After that day, Wolverton could never seem to shake the injury bug. In 1900, his contract was sold to the Philadelphia Phillies and he played third base alongside future Hall of Famers Nap Lajoie, Ed Delahanty and Elmer Flick. However, on Sept. 5, Wolverton fractured his skull after leaning out of a train car and hitting his head on a pole. He then broke his collarbone the following season in another on-field collision.
Despite the injuries, Wolverton continued to have success in the early 1900s. He hit .282 with a career-high 52 RBIs in 1900, and in 1903, Wolverton hit .308 with 12 triples. Newspapers called him the best third baseman in the National League. Unfortunately though, after 1903, subsequent injuries derailed his career, and his production declined dramatically. 1909 marked his final year as a pro player.
Wolverton did not leave the sport entirely, instead transitioning to work as a manager. He was hired as the manager of the Oakland Oaks in the Pacific Coast League and immediately catapulted them into contention. The Oaks finished second in the pennant race. Wolverton soon became a widely respected manager, earning the nickname “Fighting Harry” for his fiery demeanor. He did so well with the Oaks that he was hired to manage the New York Yankees in 1912. “Wolverton knows how to lead a club, understands the business thoroughly and is a fine judge of talent,” Yankees owner Frank Farrell said. However, things did not go particularly well for the Yankees that season, largely due to a lack of talent. They finished 55 games behind the pennant-winning Red Sox. Wolverton was fired after the season.
After leaving the Yankees, Wolverton returned to the Pacific Coast League and managed numerous teams, including the San Francisco Seals.

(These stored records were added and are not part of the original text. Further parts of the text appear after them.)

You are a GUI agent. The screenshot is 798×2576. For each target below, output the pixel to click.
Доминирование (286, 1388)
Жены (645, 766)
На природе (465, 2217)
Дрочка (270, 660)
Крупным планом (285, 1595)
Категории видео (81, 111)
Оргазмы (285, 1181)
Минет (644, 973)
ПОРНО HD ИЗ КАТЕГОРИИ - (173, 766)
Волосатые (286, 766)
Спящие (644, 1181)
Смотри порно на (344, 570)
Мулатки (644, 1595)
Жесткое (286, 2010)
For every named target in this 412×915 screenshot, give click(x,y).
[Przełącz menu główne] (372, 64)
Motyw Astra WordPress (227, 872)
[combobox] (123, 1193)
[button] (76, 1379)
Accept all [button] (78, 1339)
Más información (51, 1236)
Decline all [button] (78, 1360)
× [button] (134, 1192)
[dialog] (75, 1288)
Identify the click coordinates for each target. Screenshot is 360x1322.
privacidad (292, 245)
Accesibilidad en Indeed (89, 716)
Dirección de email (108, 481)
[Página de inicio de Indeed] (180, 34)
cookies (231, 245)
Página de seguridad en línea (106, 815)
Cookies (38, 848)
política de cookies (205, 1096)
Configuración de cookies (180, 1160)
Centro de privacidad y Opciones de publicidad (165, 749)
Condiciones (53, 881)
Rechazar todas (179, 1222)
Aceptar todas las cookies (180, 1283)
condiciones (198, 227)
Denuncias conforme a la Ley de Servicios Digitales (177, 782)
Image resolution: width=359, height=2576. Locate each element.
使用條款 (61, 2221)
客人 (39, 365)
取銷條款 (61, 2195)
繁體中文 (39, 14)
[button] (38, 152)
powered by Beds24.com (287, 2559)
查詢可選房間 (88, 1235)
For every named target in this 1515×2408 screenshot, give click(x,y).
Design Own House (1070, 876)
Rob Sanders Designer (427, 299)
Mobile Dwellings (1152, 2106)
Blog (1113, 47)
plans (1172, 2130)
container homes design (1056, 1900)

In 1931, Wolverton left baseball and joined the Oakland Police Department, where he would spend the last years of his life. On Feb. 4, 1937, while out on patrol downtown, Wolverton was struck by a car in a hit-and-run, suffering head injuries. After receiving bandages for the injuries, he returned to patrol that same day. He was then hit by another car, who fled the scene. Wolverton died as a result of injuries from the two accidents at the age of 63. Despite his tragic death, “Fighting Harry” certainly left quite the legacy in the Mount Vernon and Kenyon communities.